The task: Extract every line in the entries below that contains the word "screenshot".

Word and item location data:
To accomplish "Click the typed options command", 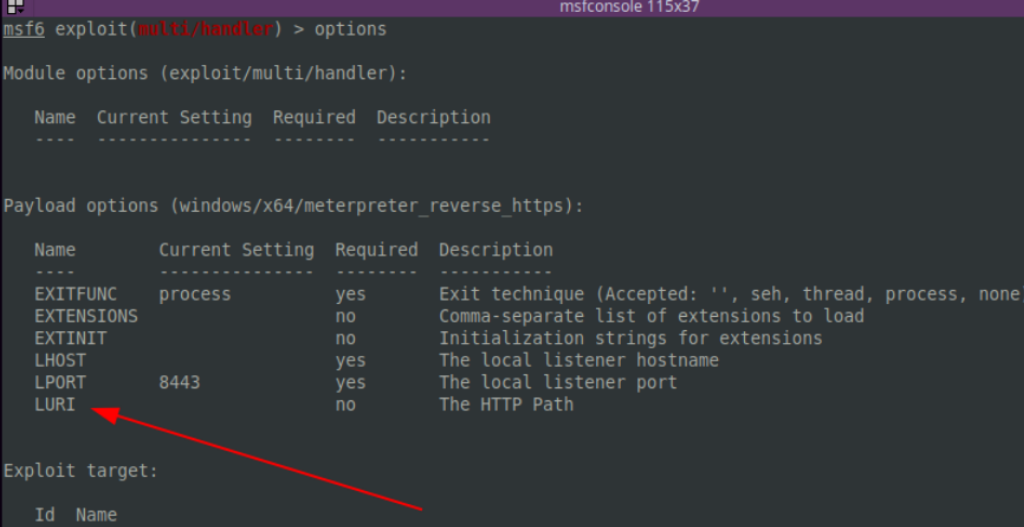I will tap(350, 29).
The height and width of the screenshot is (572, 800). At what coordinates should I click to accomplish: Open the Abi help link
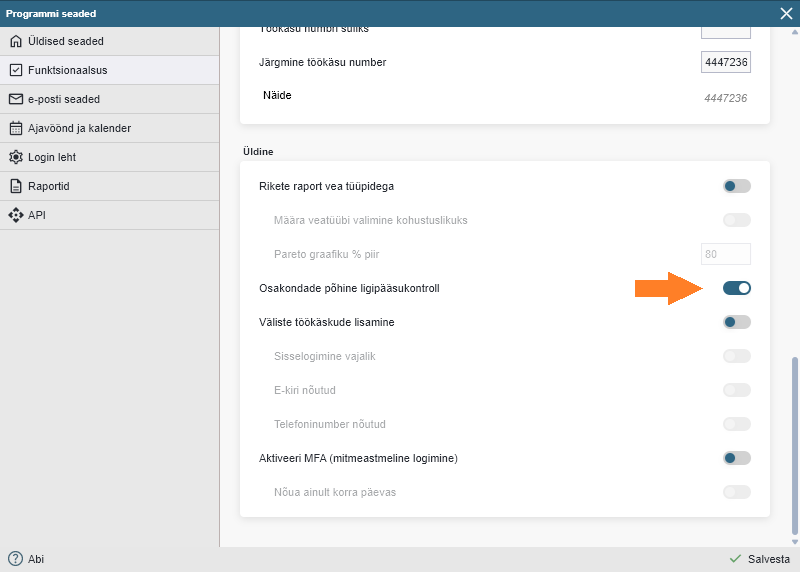tap(36, 559)
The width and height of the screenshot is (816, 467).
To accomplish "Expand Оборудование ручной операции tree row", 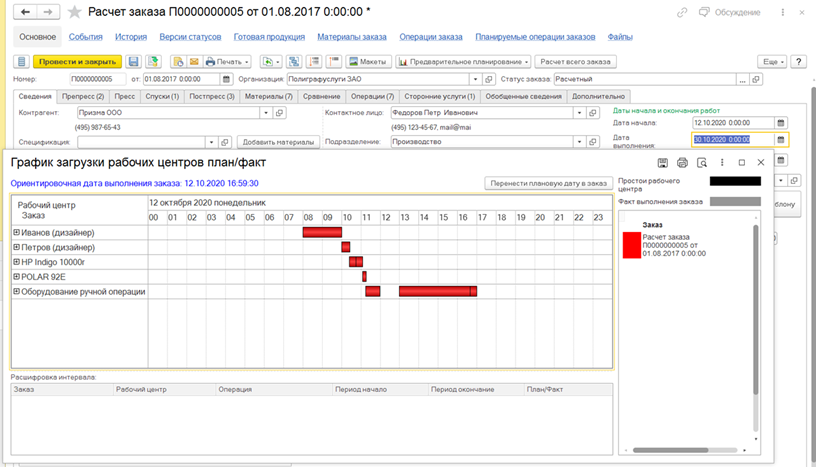I will click(16, 292).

Problem solution:
The height and width of the screenshot is (572, 800). At what coordinates should I click to accomplish: Open the Abi help link
The width and height of the screenshot is (816, 467).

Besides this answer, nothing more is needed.